━━━━━ Dataset entries ━━━━━

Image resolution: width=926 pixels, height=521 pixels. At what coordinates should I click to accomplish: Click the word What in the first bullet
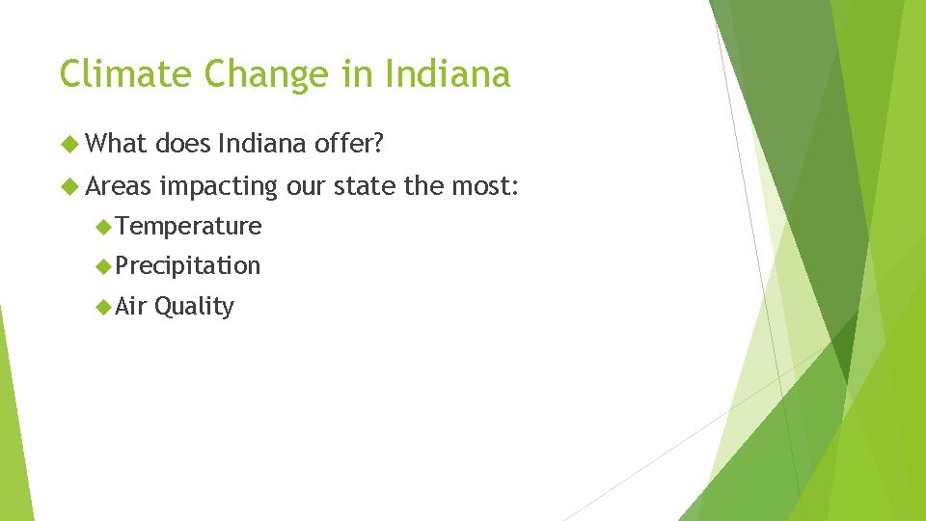click(116, 145)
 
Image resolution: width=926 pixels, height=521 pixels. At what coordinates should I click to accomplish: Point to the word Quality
click(194, 307)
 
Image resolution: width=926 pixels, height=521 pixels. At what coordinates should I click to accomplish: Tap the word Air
click(131, 307)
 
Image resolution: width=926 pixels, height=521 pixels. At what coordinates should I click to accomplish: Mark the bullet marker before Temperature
click(103, 227)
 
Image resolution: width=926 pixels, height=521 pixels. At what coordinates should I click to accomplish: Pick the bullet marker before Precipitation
click(103, 266)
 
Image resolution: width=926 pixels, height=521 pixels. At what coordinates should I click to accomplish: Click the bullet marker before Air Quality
click(103, 307)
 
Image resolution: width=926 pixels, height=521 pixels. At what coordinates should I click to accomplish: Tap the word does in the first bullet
click(183, 145)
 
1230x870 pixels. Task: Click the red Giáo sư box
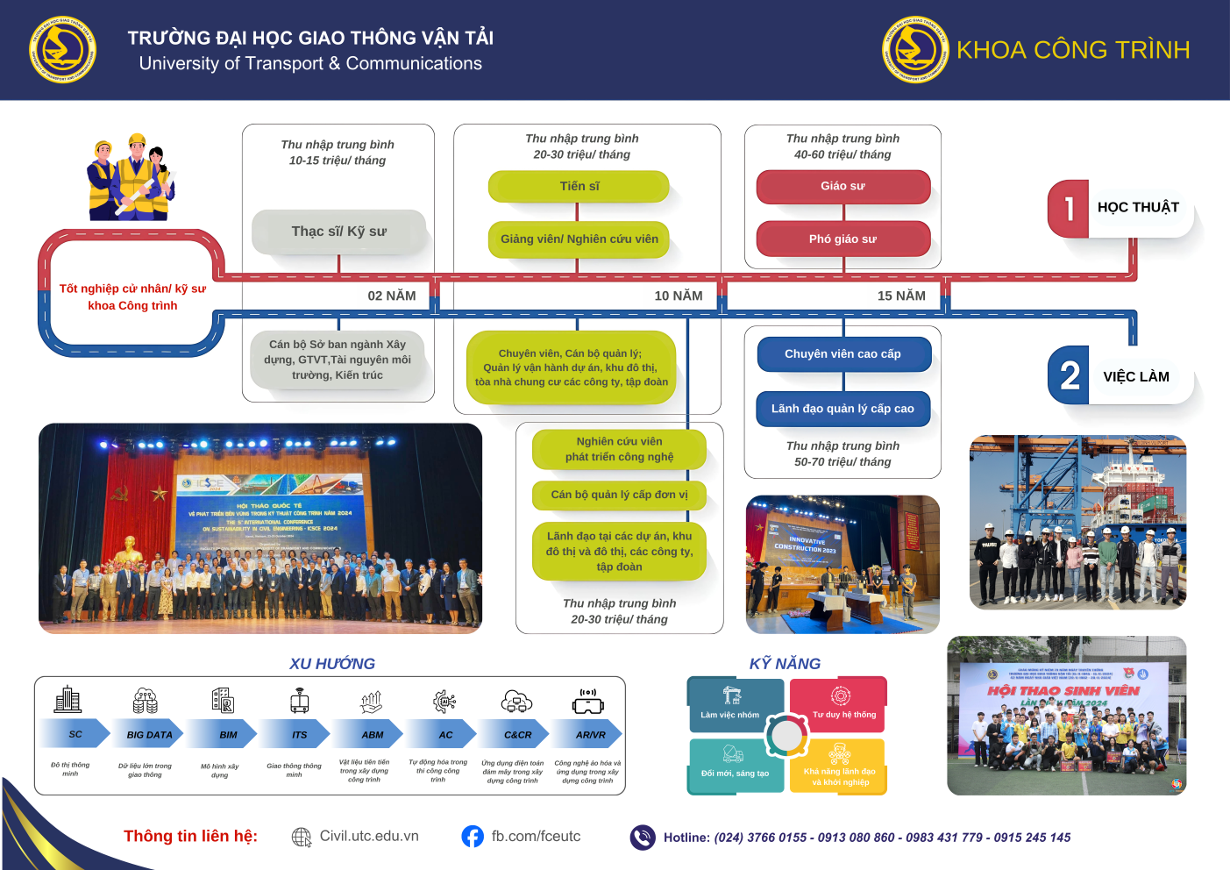click(843, 186)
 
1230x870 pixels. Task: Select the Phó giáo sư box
click(843, 239)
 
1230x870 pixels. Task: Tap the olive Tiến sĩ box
click(579, 186)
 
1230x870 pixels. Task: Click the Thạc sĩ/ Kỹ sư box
click(338, 232)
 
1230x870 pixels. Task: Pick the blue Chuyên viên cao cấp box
click(843, 354)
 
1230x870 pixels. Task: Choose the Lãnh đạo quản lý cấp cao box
click(843, 409)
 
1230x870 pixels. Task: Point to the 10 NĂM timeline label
click(678, 296)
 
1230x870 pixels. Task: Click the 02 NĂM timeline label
click(392, 296)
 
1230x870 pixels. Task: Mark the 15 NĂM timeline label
click(901, 296)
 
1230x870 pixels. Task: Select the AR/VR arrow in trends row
click(590, 734)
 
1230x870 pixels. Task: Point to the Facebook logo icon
click(473, 837)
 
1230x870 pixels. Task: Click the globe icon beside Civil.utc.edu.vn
click(302, 838)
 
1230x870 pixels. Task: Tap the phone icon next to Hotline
click(643, 838)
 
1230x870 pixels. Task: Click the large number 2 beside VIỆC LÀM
click(1070, 376)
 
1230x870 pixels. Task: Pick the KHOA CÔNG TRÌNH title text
click(1073, 50)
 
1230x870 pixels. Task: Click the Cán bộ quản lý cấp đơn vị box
click(619, 495)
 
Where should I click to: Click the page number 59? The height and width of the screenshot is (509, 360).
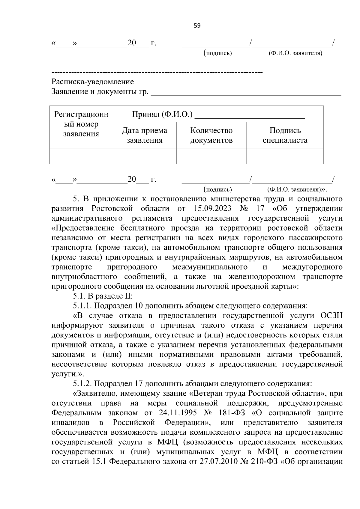(x=197, y=26)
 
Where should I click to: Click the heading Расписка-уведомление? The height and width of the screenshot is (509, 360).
(x=93, y=82)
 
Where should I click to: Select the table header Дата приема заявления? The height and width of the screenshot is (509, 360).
(x=144, y=135)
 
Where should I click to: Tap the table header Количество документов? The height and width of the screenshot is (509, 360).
(x=211, y=135)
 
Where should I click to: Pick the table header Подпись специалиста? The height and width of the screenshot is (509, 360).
(x=285, y=135)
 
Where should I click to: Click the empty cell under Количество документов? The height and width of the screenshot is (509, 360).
(x=211, y=156)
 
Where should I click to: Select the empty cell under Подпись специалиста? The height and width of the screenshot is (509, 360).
(x=285, y=156)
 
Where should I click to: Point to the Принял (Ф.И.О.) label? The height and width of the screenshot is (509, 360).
(x=162, y=115)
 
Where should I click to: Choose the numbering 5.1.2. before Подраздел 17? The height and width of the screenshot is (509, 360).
(x=83, y=384)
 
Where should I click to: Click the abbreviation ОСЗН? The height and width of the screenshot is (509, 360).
(x=331, y=316)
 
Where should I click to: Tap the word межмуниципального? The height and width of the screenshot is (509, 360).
(x=210, y=267)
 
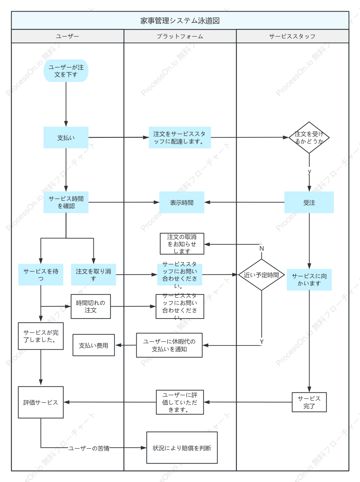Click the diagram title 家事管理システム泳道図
(180, 21)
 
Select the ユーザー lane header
(68, 36)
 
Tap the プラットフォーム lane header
(180, 36)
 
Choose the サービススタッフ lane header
(292, 36)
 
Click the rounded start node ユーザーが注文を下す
(66, 71)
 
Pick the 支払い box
(66, 137)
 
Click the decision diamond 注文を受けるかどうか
(309, 137)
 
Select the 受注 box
(309, 202)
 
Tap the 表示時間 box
(182, 202)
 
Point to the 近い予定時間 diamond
(261, 275)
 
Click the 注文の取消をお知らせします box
(182, 244)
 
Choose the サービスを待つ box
(41, 275)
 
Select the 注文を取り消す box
(94, 275)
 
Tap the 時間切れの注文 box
(91, 306)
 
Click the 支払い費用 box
(94, 345)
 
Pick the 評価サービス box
(41, 402)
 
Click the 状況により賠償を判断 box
(182, 448)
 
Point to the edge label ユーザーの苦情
(89, 448)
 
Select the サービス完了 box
(309, 402)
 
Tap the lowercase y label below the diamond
(309, 171)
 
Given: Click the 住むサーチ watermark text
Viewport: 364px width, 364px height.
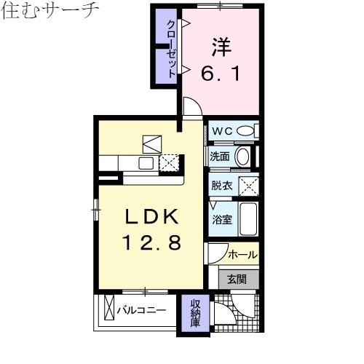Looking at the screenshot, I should click(x=50, y=13).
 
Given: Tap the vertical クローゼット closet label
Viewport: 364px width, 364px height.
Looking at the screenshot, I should click(x=170, y=48).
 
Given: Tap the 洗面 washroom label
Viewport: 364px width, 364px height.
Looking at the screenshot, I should click(x=221, y=156).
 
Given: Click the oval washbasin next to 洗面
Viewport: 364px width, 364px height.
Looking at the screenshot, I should click(x=243, y=157).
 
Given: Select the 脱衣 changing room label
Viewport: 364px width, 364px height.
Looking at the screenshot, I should click(x=221, y=186).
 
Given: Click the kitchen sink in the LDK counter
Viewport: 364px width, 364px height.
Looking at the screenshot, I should click(x=145, y=162).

━━━━━

**Directions for this task:**
Rewrite the lines above as a numbered list, leaving out the blank lines. Don't include the pictures in your answer.

**Response to the task:**
1. Image resolution: width=926 pixels, height=521 pixels. At what coordinates should I click to accomplish: Click the word What in the first bullet
2. click(116, 145)
3. Image resolution: width=926 pixels, height=521 pixels. At what coordinates should I click to accomplish: Point to the word Quality
4. click(194, 307)
5. Image resolution: width=926 pixels, height=521 pixels. At what coordinates should I click to accomplish: Tap the word Air
6. click(131, 307)
7. Image resolution: width=926 pixels, height=521 pixels. At what coordinates should I click to accomplish: Mark the bullet marker before Temperature
8. click(103, 227)
9. Image resolution: width=926 pixels, height=521 pixels. At what coordinates should I click to accomplish: Pick the bullet marker before Precipitation
10. click(103, 266)
11. Image resolution: width=926 pixels, height=521 pixels. At what coordinates should I click to accomplish: Click the bullet marker before Air Quality
12. click(103, 307)
13. Image resolution: width=926 pixels, height=521 pixels. At what coordinates should I click to accomplish: Tap the word does in the first bullet
14. click(183, 145)
15. 1230x870 pixels. Task: Click the red Giáo sư box
16. click(843, 186)
17. 1230x870 pixels. Task: Select the Phó giáo sư box
18. click(843, 239)
19. 1230x870 pixels. Task: Tap the olive Tiến sĩ box
20. click(579, 186)
21. 1230x870 pixels. Task: Click the Thạc sĩ/ Kỹ sư box
22. click(338, 232)
23. 1230x870 pixels. Task: Pick the blue Chuyên viên cao cấp box
24. click(843, 354)
25. 1230x870 pixels. Task: Choose the Lãnh đạo quản lý cấp cao box
26. click(843, 409)
27. 1230x870 pixels. Task: Point to the 10 NĂM timeline label
28. click(678, 296)
29. 1230x870 pixels. Task: Click the 02 NĂM timeline label
30. click(392, 296)
31. 1230x870 pixels. Task: Mark the 15 NĂM timeline label
32. click(901, 296)
33. 1230x870 pixels. Task: Select the AR/VR arrow in trends row
34. click(590, 734)
35. 1230x870 pixels. Task: Point to the Facebook logo icon
36. click(473, 837)
37. 1230x870 pixels. Task: Click the globe icon beside Civil.utc.edu.vn
38. click(302, 838)
39. 1230x870 pixels. Task: Tap the phone icon next to Hotline
40. click(643, 838)
41. 1230x870 pixels. Task: Click the large number 2 beside VIỆC LÀM
42. click(1070, 376)
43. 1230x870 pixels. Task: Pick the KHOA CÔNG TRÌNH title text
44. click(1073, 50)
45. 1230x870 pixels. Task: Click the Cán bộ quản lý cấp đơn vị box
46. click(619, 495)
47. Where should I click to: Click the page number 59? The height and width of the screenshot is (509, 360).
48. (x=197, y=26)
49. Where should I click to: Click the heading Расписка-уведомление? The height and width of the screenshot is (509, 360).
50. (x=93, y=82)
51. Where should I click to: Select the table header Дата приема заявления? The height and width of the screenshot is (509, 360).
52. (x=144, y=135)
53. Where should I click to: Tap the table header Количество документов? The height and width of the screenshot is (509, 360).
54. (x=211, y=135)
55. Where should I click to: Pick the table header Подпись специалиста? The height and width of the screenshot is (509, 360).
56. (x=285, y=135)
57. Where should I click to: Click the empty cell under Количество документов? The height and width of the screenshot is (509, 360).
58. (x=211, y=156)
59. Where should I click to: Select the empty cell under Подпись специалиста? The height and width of the screenshot is (509, 360).
60. (x=285, y=156)
61. Where should I click to: Point to the Принял (Ф.И.О.) label? The height and width of the screenshot is (509, 360).
62. (x=162, y=115)
63. Where should I click to: Choose the numbering 5.1.2. before Подраздел 17? The height and width of the screenshot is (509, 360).
64. (x=83, y=384)
65. Where should I click to: Click the abbreviation ОСЗН? The height and width of the screenshot is (509, 360).
66. (x=331, y=316)
67. Where should I click to: Tap the word межмуниципального? The height and width of the screenshot is (509, 360).
68. (x=210, y=267)
69. Click the diagram title 家事管理システム泳道図
70. (180, 21)
71. Select the ユーザー lane header
72. (68, 36)
73. Tap the プラットフォーム lane header
74. (180, 36)
75. Choose the サービススタッフ lane header
76. (292, 36)
77. Click the rounded start node ユーザーが注文を下す
78. (66, 71)
79. Pick the 支払い box
80. (66, 137)
81. Click the decision diamond 注文を受けるかどうか
82. (309, 137)
83. Select the 受注 box
84. (309, 202)
85. Tap the 表示時間 box
86. (182, 202)
87. Point to the 近い予定時間 diamond
88. (261, 275)
89. Click the 注文の取消をお知らせします box
90. (182, 244)
91. Choose the サービスを待つ box
92. (41, 275)
93. Select the 注文を取り消す box
94. (94, 275)
95. Tap the 時間切れの注文 box
96. (91, 306)
97. Click the 支払い費用 box
98. (94, 345)
99. Pick the 評価サービス box
100. (41, 402)
101. Click the 状況により賠償を判断 box
102. (182, 448)
103. Point to the edge label ユーザーの苦情
104. (89, 448)
105. Select the サービス完了 box
106. (309, 402)
107. Tap the lowercase y label below the diamond
108. (309, 171)
109. Given: Click the 住むサーチ watermark text
110. Viewport: 364px width, 364px height.
111. Looking at the screenshot, I should click(x=50, y=13).
112. Given: Tap the vertical クローゼット closet label
113. Viewport: 364px width, 364px height.
114. Looking at the screenshot, I should click(x=170, y=48).
115. Given: Tap the 洗面 washroom label
116. Viewport: 364px width, 364px height.
117. Looking at the screenshot, I should click(x=221, y=156).
118. Given: Click the oval washbasin next to 洗面
119. Viewport: 364px width, 364px height.
120. Looking at the screenshot, I should click(x=243, y=157).
121. Given: Select the 脱衣 changing room label
122. Viewport: 364px width, 364px height.
123. Looking at the screenshot, I should click(x=221, y=186).
124. Given: Click the kitchen sink in the LDK counter
125. Viewport: 364px width, 364px height.
126. Looking at the screenshot, I should click(x=145, y=162).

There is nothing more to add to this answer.